En février 2025, l’armée soudanaise, dirigée par le général Abdel Fattah al-Burhane, a réussi à briser ce siège, marquant une victoire symbolique dans un conflit où les gains territoriaux sont rares et souvent temporaires. Cependant, la reprise des bombardements par les FSR montre que la ville reste un objectif stratégique pour les paramilitaires, qui contrôlent désormais presque tout le Darfour. De son côté, l’armée tient le nord et l’est du pays, ainsi que des portions récemment reprises de Khartoum et du centre du Soudan. Cette lutte pour le contrôle territorial illustre la fragmentation du pays, où chaque camp cherche à consolider ses positions dans un conflit qui semble sans issue.
Le conflit au Soudan oppose depuis avril 2023 l’armée régulière, sous le commandement du général Burhane, aux FSR, dirigées par son ancien adjoint, le général Mohamed Hamdane Daglo, surnommé « Hemetti ». Ce qui a commencé comme une lutte de pouvoir entre deux factions militaires, issues d’une alliance fragile après la chute du dictateur Omar el-Béchir en 2019, s’est transformé en une guerre totale, marquée par des violences indiscriminées contre les civils et une destruction massive des infrastructures.
Les combats ont fait des dizaines de milliers de morts, bien que les chiffres exacts soient difficiles à établir en raison du chaos et de l’accès limité aux zones de conflit.
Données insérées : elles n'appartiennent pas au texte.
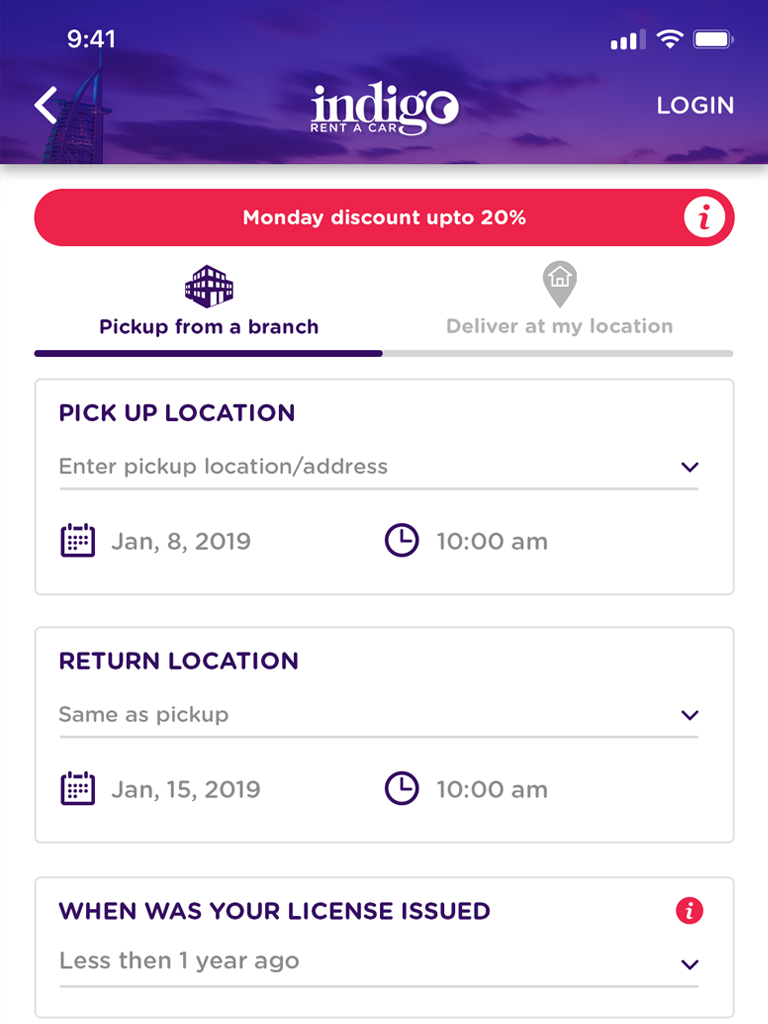Click the pickup time clock icon
Screen dimensions: 768x1024
coord(402,541)
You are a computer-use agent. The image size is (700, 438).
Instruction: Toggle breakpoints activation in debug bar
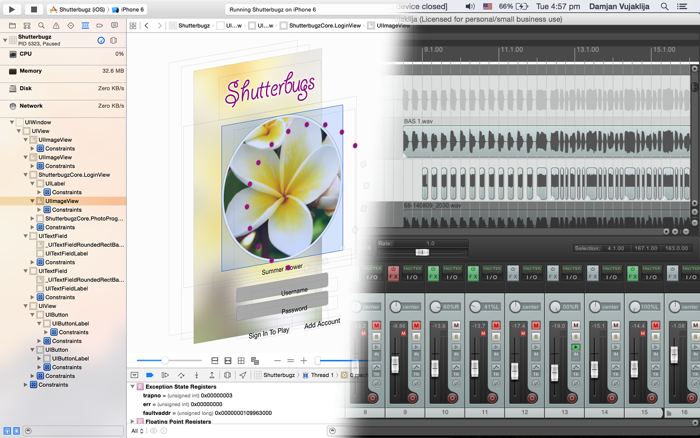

Selon les Nations Unies, plus de 12 millions de personnes ont été déplacées, soit à l’intérieur du pays, soit vers les pays voisins comme le Tchad, l’Égypte et le Soudan du Sud. Cette crise humanitaire, l’une des plus graves au monde, est aggravée par la destruction des hôpitaux, des écoles et des réseaux d’approvisionnement, ainsi que par l’effondrement de l’économie soudanaise.
Les habitants d’El-Obeid, comme ceux de nombreuses autres villes soudanaises, sont les premières victimes de ce conflit. Les bombardements indiscriminés, comme celui qui a visé un bus dimanche, montrent que les civils sont souvent pris pour cible ou considérés comme des « dommages collatéraux » par les belligérants. Les images de fumée s’élevant au loin, comme celles capturées à Wad Madani dans l’État d’al-Jazirah lors d’affrontements précédents, sont devenues un symbole tragique de la guerre au Soudan.
Les témoins décrivent une vie quotidienne marquée par la peur, les pénuries et l’incertitude. « Nous ne savons pas où nous réfugier », a déclaré un habitant d’El-Obeid à l’AFP. « Les tirs peuvent venir de n’importe où, et les routes sont dangereuses. » Cette situation est d’autant plus désespérée que les organisations humanitaires peinent à accéder aux zones de conflit, en raison des combats et des restrictions imposées par les deux camps.